26
Eliza guardava fuori dalla finestra in attesa del corriere che le avrebbe portato le stampe delle sue fotografie da Delhi.
Il caldo era già soffocante, ma le piaceva osservare le scimmiette che saltavano tra i rami, da un albero all’altro, mentre la distesa di tetti della città dorata le toglieva ancora il respiro, come sempre. Le case cubiche, vicine alle mura della fortezza, erano ormai pallide e scintillanti nella calura, mentre nel cielo argenteo correvano e si tuffavano stormi di parrocchetti verde brillante.
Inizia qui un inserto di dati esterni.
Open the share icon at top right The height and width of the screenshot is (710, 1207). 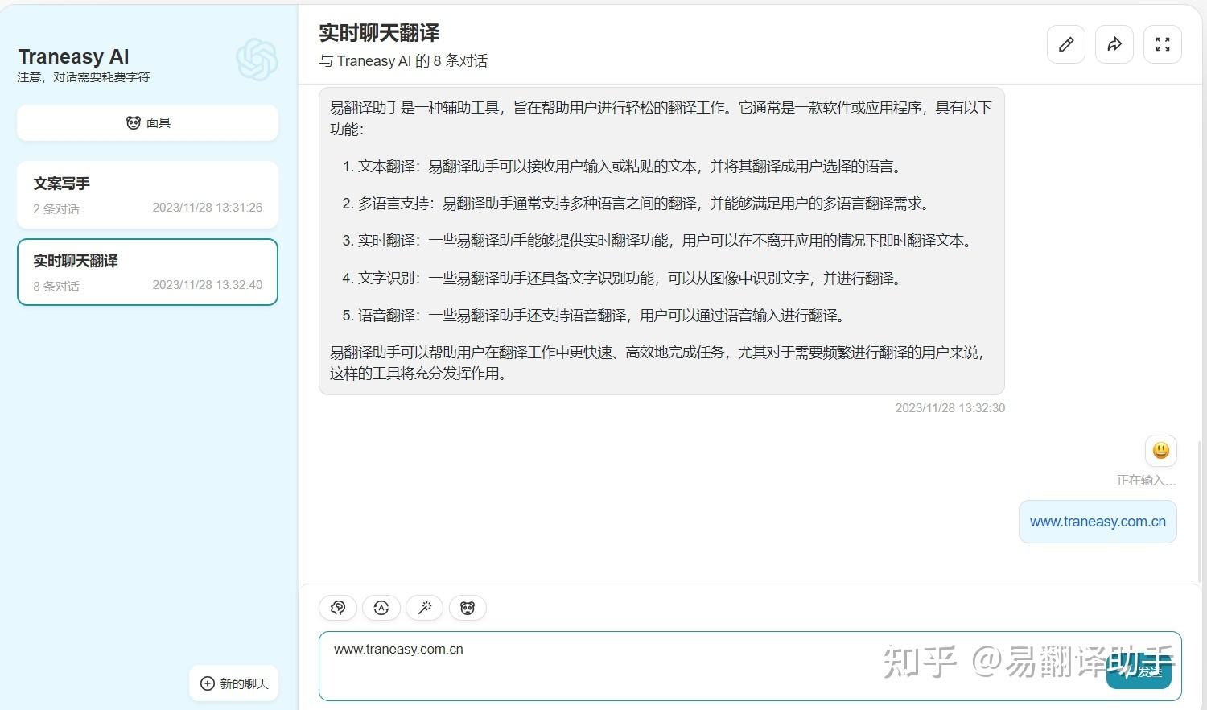click(x=1114, y=44)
Notò un convoglio di automobili che si inerpicava sulla collina. La prima auto suonò il clacson e si fermò; ne uscirono Clifford e un altro uomo, entrambi vestiti in abiti eleganti e scuri. L’automobile subito dietro trasportava due ufficiali dell’esercito inglese, che si asciugavano la fronte con dei fazzoletti bianchi. Chiunque fosse nella terza auto, rimase chiuso dentro e non uscì. Eliza restò a osservarli finché gli uomini non scomparvero dalla sua vista e non entrarono nella reggia; poi, confusa, corse giù dalla scalinata principale e quasi inciampò scendendo gli ultimi gradini.
Nella grande sala non c’era nessuno e il giardino era deserto. In realtà il palazzo era stranamente silenzioso. Si sedette su una delle enormi altalene, assaporando il profumo dolce del gelsomino che cresceva lì attorno, tendendo le orecchie per cercare di carpire qualche voce. Gli aromi delle cucine riempivano già l’aria: zenzero, cardamomo e coriandolo. Non aveva desiderio di lasciare il Rajputana, era cresciuta con i profumi delle spezie e dei fiori.
Lei e Jay non avevano ancora parlato del futuro, preoccupati solamente che i progetti per l’irrigazione finissero per tempo; grazie alla concessione dei finanziamenti, il primo passo era ormai fatto. Jay le aveva promesso che, una volta portato a termine il primo stadio del progetto, l’avrebbe condotta a Udaipore, il posto migliore per ammirare il cielo che diventava viola e le nubi dei monsoni in arrivo, prima dell’inizio delle piogge. Eliza chiuse gli occhi e immaginò la scena.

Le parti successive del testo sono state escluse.